91) In the money market, in the short run if the quantity of money exceeds the quantity of money demanded, then to achieve equilibrium the
A) supply of money increases.
B) nominal interest rate falls.
C) inflation rate increases.
D) demand for money increases.
E) price level rises.
92) In the money market, in the short run in order to decrease the nominal interest rate, the Fed must
A) increase the quantity of money.
B) increase the discount rate.
C) decrease the demand for money.
D) decrease the quantity of money.
E) directly lower the interest rate and not change either the demand for money or the supply of money.
93) In the short run, when the Fed increases the quantity of money, the
A) demand for money increases.
B) price level decreases.
C) nominal interest rate falls.
D) quantity demanded of money decreases.
E) demand for money decreases.
94) Other things the same, if the Fed increases the quantity of money, the supply of money curve shifts
A) rightward and the nominal interest rate decreases.
B) leftward and the nominal interest rate increases.
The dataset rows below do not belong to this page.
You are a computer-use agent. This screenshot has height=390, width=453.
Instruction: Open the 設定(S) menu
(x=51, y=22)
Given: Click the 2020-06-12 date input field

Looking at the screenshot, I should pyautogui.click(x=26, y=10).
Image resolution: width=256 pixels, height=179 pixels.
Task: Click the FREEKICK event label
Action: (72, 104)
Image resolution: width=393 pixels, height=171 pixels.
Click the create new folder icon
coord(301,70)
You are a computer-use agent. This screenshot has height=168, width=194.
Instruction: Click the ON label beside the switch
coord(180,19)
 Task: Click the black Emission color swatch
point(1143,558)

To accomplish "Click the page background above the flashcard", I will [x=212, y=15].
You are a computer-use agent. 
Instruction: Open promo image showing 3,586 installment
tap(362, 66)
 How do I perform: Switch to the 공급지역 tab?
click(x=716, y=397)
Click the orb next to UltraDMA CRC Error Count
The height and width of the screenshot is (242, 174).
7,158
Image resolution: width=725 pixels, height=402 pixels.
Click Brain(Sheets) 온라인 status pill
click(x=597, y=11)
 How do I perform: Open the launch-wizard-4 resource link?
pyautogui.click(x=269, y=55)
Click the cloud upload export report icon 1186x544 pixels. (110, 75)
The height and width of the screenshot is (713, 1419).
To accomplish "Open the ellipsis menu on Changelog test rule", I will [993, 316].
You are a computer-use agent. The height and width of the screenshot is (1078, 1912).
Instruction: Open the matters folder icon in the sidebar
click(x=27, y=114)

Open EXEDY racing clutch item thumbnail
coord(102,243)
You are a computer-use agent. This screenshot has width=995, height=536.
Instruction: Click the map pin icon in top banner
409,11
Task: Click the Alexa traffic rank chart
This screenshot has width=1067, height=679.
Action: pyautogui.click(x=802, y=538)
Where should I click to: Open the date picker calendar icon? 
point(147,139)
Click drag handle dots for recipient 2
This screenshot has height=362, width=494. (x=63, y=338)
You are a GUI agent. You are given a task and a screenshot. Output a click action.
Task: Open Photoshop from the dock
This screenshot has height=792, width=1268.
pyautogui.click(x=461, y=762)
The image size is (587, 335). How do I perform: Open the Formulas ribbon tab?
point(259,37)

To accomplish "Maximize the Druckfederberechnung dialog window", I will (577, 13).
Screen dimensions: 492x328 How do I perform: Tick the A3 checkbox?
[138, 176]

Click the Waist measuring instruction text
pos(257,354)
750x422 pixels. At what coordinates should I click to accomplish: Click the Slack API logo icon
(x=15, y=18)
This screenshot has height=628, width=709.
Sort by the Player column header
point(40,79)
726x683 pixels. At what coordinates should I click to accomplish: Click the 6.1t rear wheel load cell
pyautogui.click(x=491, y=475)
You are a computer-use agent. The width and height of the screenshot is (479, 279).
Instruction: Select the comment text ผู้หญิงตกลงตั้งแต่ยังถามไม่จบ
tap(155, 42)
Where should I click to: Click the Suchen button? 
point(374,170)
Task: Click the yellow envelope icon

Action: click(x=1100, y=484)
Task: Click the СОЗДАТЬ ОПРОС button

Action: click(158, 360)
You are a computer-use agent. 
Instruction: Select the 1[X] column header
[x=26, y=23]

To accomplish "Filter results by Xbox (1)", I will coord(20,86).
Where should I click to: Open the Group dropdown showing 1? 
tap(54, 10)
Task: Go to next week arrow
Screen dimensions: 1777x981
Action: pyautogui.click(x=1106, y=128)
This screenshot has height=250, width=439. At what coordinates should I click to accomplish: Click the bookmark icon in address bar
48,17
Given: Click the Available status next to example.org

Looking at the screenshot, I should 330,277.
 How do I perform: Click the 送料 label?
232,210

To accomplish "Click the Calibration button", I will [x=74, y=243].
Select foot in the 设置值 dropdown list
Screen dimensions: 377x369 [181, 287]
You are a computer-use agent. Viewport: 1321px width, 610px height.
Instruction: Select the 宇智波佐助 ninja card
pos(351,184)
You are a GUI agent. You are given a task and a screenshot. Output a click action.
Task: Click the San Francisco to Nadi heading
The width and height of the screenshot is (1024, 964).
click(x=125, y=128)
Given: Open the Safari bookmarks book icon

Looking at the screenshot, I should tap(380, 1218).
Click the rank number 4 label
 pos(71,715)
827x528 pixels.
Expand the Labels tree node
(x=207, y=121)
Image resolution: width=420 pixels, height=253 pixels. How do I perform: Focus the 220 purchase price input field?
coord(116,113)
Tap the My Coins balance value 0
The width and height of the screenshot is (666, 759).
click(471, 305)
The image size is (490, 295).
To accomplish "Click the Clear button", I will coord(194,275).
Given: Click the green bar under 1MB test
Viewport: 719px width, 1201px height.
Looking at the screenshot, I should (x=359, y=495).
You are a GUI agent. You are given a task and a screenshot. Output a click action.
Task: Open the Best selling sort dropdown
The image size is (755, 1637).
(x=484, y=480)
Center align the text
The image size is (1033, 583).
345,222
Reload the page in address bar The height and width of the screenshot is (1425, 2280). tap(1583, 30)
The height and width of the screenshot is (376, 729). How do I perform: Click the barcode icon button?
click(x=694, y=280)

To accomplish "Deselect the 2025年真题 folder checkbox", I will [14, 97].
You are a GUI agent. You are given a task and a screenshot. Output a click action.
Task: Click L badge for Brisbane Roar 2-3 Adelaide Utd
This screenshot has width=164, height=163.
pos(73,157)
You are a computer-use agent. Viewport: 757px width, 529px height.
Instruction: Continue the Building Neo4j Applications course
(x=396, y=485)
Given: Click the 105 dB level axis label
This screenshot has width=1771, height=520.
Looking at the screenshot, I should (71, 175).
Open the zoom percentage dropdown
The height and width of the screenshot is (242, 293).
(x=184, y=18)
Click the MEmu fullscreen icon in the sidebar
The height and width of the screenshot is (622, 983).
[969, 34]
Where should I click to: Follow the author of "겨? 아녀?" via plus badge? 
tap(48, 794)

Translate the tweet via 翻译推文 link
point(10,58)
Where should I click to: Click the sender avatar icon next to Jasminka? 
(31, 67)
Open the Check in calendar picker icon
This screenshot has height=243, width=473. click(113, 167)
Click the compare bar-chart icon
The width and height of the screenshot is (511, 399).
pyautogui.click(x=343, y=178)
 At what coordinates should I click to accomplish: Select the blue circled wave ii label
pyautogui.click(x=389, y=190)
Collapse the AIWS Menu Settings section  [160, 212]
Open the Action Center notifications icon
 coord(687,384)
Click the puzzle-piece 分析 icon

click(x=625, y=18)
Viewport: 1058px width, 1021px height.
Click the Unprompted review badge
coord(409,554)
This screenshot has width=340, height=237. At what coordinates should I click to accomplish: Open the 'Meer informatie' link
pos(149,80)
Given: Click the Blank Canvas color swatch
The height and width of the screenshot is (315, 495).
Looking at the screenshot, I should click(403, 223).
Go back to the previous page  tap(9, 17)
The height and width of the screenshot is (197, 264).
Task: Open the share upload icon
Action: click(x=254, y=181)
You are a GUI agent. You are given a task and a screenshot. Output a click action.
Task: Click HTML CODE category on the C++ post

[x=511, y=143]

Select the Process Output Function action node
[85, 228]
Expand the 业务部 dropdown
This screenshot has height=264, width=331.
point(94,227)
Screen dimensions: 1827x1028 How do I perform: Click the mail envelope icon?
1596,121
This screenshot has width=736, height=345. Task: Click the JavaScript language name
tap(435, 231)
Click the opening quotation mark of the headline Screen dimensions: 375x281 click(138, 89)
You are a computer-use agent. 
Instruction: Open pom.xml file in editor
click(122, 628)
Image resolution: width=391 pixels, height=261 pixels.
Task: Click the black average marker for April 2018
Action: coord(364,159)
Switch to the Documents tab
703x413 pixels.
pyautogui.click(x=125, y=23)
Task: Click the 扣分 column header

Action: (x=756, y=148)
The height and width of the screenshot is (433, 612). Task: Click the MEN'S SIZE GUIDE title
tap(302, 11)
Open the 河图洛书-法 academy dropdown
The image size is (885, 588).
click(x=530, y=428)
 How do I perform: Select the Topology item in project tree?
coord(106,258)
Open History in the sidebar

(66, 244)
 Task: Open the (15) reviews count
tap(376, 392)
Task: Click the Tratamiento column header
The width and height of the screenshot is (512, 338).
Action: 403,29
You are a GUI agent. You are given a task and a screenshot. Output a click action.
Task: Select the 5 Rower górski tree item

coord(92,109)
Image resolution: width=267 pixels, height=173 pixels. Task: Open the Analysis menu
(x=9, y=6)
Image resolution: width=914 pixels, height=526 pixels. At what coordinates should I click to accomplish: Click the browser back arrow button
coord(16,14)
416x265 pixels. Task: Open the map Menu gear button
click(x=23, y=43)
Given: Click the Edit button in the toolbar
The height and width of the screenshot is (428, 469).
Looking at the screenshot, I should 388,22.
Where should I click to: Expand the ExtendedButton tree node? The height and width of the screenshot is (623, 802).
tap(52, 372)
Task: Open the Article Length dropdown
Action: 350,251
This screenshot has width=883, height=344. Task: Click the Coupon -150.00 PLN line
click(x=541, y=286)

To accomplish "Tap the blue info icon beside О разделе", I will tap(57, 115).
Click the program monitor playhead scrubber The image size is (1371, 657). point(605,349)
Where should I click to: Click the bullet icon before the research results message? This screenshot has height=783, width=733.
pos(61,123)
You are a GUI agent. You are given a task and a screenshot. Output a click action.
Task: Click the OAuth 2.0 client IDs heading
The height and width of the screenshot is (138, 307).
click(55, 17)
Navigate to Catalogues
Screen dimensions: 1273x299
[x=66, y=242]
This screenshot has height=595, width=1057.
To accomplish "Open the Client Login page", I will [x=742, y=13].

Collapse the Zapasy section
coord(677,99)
C) rightward and the real interest rate increases.
D) leftward and the real interest rate increases.
E) leftward and the nominal interest rate decreases.
95) When real GDP increases, the demand for money ________ and, as a result, the equilibrium nominal interest rate ________.
A) rises; decreases
B) rises; increases
C) falls; decreases
D) falls; increases
E) rises; probably changes but more information is needed to determine if it rises or falls
96) In the money market, if real GDP increases, then the demand for money ________ and the equilibrium nominal interest rate ________.
A) increases; rises
B) increases; falls
C) decreases; rises
D) decreases; falls
E) increases; does not change
97) In the money market, if the price level rises, then the demand for money ________ and the equilibrium nominal interest rate ________.
A) increases; rises
B) increases; falls
C) decreases; rises
D) decreases; falls
E) increases; does not change
98) When the price level rises, the demand for money ________ and, as a result, the equilibrium nominal interest rate ________.
A) rises; decreases
B) rises; increases
C) falls; decreases
D) falls; increases
E) rises; probably changes, but more information is needed to determine if it rises or falls.
99) A change in financial technology that reduces the need to hold cash balances ________ the demand for money and ________ the equilibrium nominal interest rate.
A) increases; raises
B) increases; lowers
C) decreases; raises
D) decreases; lowers
E) decreases; does not change
100) In the above figure, if the interest rate is 8 percent per year, the quantity of money demanded is
A) less than the quantity of money supplied, and the interest rate will change.
B) greater than the quantity of money supplied, and the interest rate will change.
C) less than the quantity of money supplied, and the demand curve for money will shift.
D) greater than the quantity of money supplied, and the demand curve for money will shift.
E) greater than the quantity of money supplied, and the supply curve of money will shift.